In the childhood of my generation, the word “talent” was common. A label, those who wore it seen as having been born that way, and what would later be described by the community of faith as a “gift.”

But, what of such a gift? Can I tell you?

In the spring of 1982, I took a job as a third shift waitress in a Greek dinor. In that restaurant, nobody sought talent. What was expected was skill, a product of presence of mind. The application of effort to the task at hand. And, presence of mind seemed to me to be that most elusive of traits, the mother of common sense.

Presence of mind meant that you would think only about that which was right before you in the literal world, the job to be done. And, common sense was its essential and automatic recognition.

And, so I had neither. For the first time in my life, I had willingly placed myself in an environment within which I could not function, let alone conquer. Having come to believe at the tender age of thirteen that fame meant nothing, and power meant friends, I also saw that friends brought power, I had few, and power was everything. And, here, I had no power at all.

Oh; I was twenty five years old now. Perhaps this is significant.

Yet, here we were, in a room full of people prepared to take everybody at face value. And, I was a disaster. I couldn’t pour coffee; I couldn’t make change; and, worse, I couldn’t remember how to do anything despite being given instruction by somebody who dropped the “g’s” from every active verb. I was “Vera”; I had to learn this craft.

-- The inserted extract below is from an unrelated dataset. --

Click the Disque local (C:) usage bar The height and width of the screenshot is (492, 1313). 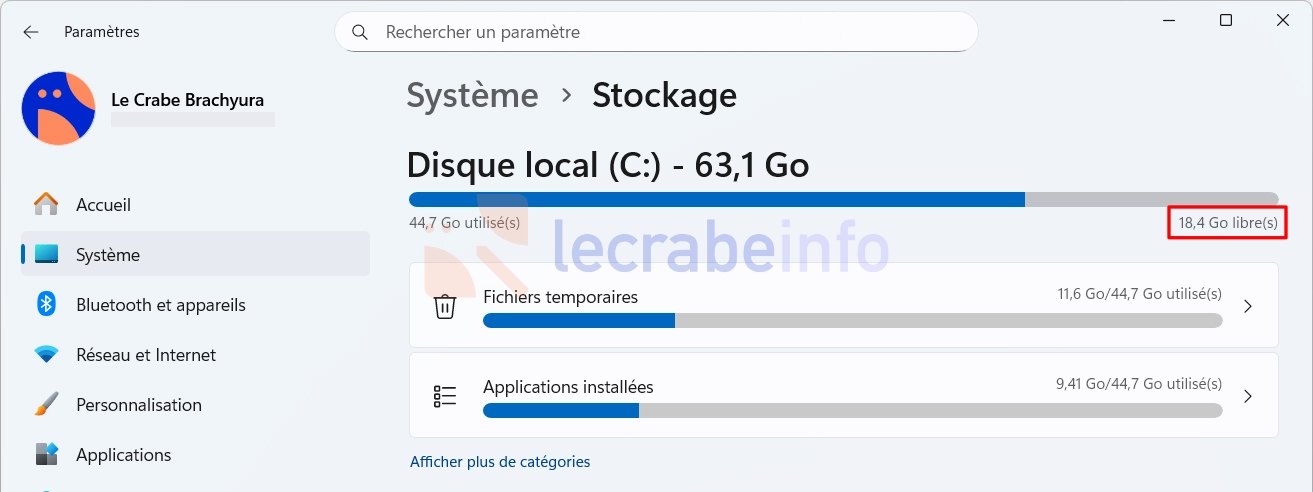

Talent had been my identity. I “could do” things that mystified others. From childhood, from the earliest coordination of crayon to thumb and forefinger, images emerged on paper that bore their recognizable likenesses. I was at a loss to explain it. Later, years later, I would be at equal loss to defend it.

A waitress in a dinor was incognito. A table-server could hide – behind a polyester uniform, and a name tag that looked like everybody else’s. And, a good waitress could remember, and retrieve, and assess, and react, and do all of those things in constant physical motion. This wasn’t art; this was something else. Nope; not talent, as I knew it.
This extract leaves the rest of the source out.